Dina Abdel-Wahab ‘93, mother of a 5-year old boy and managing director of a daycare center in Heliopolis says that the majority of mothers start bringing their children to the center when they are two years old, and that about 60% of these women then start to work full-time, while the rest either work part-time, freelance, or stay at home and send their child to daycare so that he/she can start to socialize with other children. In general, an informal survey reveal that most Egyptian mothers who can afford to do so usually compromise by staying at home full-time with their first child until he/she is at least a year-and-a-half old before returning to work full-time. With second and third children, most mothers usually return to work full-time within the first six months.

But while journalism allows the luxury of freelancing, some professions do not. Dina Kadry, mother of a one-and-a-half year old girl, was a SAHM for a year before returning to the work-force full-time. She admits that whereas as a SAHM she felt “bored and worthless”, as a working mother she now has a sense of self-worth and is more financially independent. On the other hand, she adds, working full-time has made her more irritable and exhausted. “If I could find a way of working part-time or from home, I would,” she says, “but as an accountant, my field is limited to working full-time in an office.”

Would more SAHM consider going back to work if society and the government introduced support systems for families, such as subsidized day care and more flexible working hours for new mothers? Last year, the government introduced a new scheme which allowed women to work half-time for half-pay. Reda Abdel-Moneim, an engineer who used to work under this scheme, says that realistically, “it ended up being half-time for quarter-pay after all the insurance costs and so on were deducted from your salary.” A few months after trying the scheme out, she had no choice but to go back to work full-time.

Soha Taher, who works in the tourism business, also had no choice but to go back to work 30 days after her son was born. “In tourism, there is no such thing as unpaid leave,” she says. “I either had to go back to work or resign, and I really didn’t want to resign and start all over again a year or two later.”

Howayda Sharabash ‘91, on the other hand, had no problem giving up work to take care of her daughter, now almost 5. “It’s very hard to bring up a child on a part-time basis when you come home from work and at weekends” she says. “How can you teach your child right from wrong and guide their development when you’re not there to see what they’re doing for most of the day?” she wonders.

Editor Thaneya Mahmoud points out that its not how much time you spend with your child, but what you do with that time that matters. Mother of a four-and-a half year old girl, Mahmoud went back to work when her daughter was 20 days old, leaving the baby with her parents. “I started feeling bored and worthless,” she says. “I needed to go out and be productive and meet other adults. I love my work as much as I love my family. Now when I come home from work, the time I spend with my daughter is extra special. It’s not just me bored and frustrated and watching TV and cooking and cleaning all day with her whining for attention.” Mahmoud does admit, however, that if her parents had not been available to take care of her daughter she would have thought twice about going back to work so soon and leaving her daughter with a nanny.

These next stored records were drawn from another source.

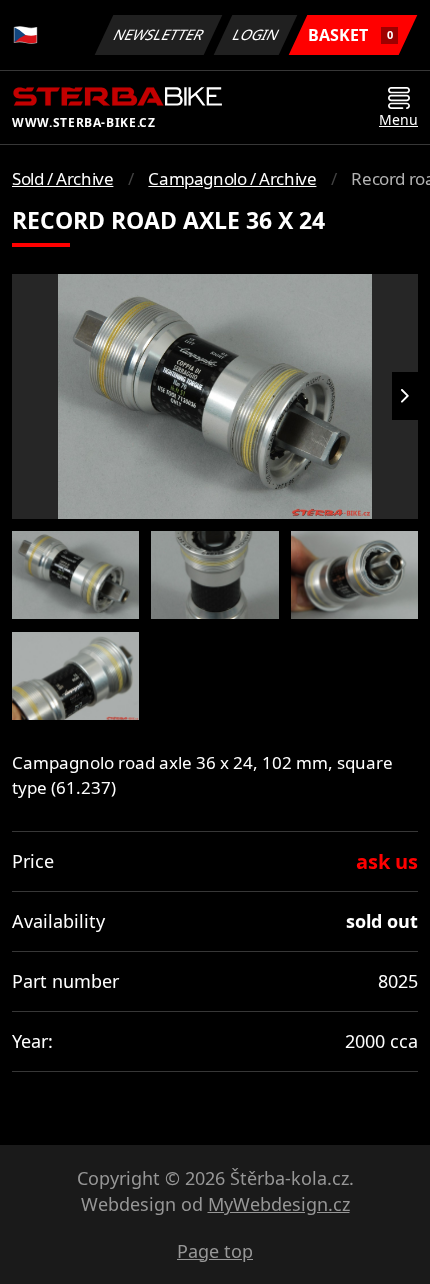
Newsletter (159, 34)
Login (256, 34)
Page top (215, 1251)
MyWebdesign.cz (279, 1204)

As young children themselves, today’s generation of mothers were usually left with their grandparents or other family members when their mothers worked. But with more and more of these women now leaving their own children at daycare centers or with nannies, how the next generation turns should definitely give us an idea of the positive and negative effects of today’s working mothers. What’s important to remember, however, as the debate between SAHM and working mothers rages, is that most employed and at-home mothers, have far more in common than they have differences…. Whether they’ve decided to be at work or at home, they’re doing what they feel is best for their children and themselves.